> [YOUR TASK]
Look through the entries below, please, and copy every line with the word "agent".

*** Opening AVAILABLE DATA ***

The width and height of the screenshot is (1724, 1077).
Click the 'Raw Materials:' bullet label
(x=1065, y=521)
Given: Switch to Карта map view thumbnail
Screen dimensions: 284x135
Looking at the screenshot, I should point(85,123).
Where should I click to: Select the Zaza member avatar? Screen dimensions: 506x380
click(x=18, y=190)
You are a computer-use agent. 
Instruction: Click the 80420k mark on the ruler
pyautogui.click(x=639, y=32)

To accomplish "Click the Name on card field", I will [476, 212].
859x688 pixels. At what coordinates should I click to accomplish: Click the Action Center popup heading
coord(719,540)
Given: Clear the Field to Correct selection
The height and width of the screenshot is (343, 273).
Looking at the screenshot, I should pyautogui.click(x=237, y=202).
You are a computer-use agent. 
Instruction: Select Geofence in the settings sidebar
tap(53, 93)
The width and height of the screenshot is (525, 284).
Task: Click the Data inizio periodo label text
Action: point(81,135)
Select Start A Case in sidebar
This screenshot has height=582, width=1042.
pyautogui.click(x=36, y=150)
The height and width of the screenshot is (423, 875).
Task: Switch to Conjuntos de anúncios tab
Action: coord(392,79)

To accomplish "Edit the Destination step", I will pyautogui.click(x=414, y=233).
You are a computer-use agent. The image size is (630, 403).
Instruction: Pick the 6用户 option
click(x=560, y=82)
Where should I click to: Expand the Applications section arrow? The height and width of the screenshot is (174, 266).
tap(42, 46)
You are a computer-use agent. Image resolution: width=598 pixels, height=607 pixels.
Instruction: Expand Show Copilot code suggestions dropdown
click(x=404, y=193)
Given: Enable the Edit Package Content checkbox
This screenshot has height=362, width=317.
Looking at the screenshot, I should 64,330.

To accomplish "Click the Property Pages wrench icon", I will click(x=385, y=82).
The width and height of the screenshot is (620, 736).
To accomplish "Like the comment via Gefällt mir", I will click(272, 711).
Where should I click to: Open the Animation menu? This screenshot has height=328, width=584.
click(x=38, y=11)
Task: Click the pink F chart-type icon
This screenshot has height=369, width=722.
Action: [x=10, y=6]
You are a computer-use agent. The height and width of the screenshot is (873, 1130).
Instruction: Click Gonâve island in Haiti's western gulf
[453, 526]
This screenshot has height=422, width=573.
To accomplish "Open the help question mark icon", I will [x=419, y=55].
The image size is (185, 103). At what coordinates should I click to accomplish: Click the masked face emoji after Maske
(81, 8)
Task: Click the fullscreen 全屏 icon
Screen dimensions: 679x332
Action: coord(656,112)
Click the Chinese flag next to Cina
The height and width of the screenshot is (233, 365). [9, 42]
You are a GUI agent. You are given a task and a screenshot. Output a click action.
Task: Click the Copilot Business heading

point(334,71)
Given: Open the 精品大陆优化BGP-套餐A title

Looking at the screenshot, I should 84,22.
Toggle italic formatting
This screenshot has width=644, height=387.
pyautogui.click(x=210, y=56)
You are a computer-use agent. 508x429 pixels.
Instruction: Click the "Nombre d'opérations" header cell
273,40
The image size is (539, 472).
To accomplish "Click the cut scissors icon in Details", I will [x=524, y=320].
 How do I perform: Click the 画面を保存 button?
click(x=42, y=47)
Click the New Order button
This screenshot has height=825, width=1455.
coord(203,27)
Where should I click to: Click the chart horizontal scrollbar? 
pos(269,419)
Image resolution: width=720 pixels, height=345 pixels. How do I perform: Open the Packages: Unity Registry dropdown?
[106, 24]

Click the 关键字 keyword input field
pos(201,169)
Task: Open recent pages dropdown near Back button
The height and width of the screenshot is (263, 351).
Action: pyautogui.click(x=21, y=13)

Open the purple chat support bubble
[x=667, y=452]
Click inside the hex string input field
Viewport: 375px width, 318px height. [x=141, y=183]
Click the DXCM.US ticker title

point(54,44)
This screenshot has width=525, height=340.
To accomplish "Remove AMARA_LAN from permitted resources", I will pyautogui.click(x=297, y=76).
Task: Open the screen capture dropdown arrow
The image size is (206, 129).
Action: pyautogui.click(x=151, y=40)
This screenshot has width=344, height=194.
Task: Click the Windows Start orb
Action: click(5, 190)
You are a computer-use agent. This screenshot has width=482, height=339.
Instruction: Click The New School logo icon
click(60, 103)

*** Closing AVAILABLE DATA ***

> [OUTPUT FOR THIS EXERCISE]
You are a computer-use agent. 
You are a computer-use agent. 
You are a computer-use agent. The image size is (630, 403).
You are a computer-use agent. Image resolution: width=598 pixels, height=607 pixels.
You are a computer-use agent. The height and width of the screenshot is (873, 1130).
You are a GUI agent. You are given a task and a screenshot. Output a click action.
You are a computer-use agent. 508x429 pixels.
You are a computer-use agent. This screenshot has width=482, height=339.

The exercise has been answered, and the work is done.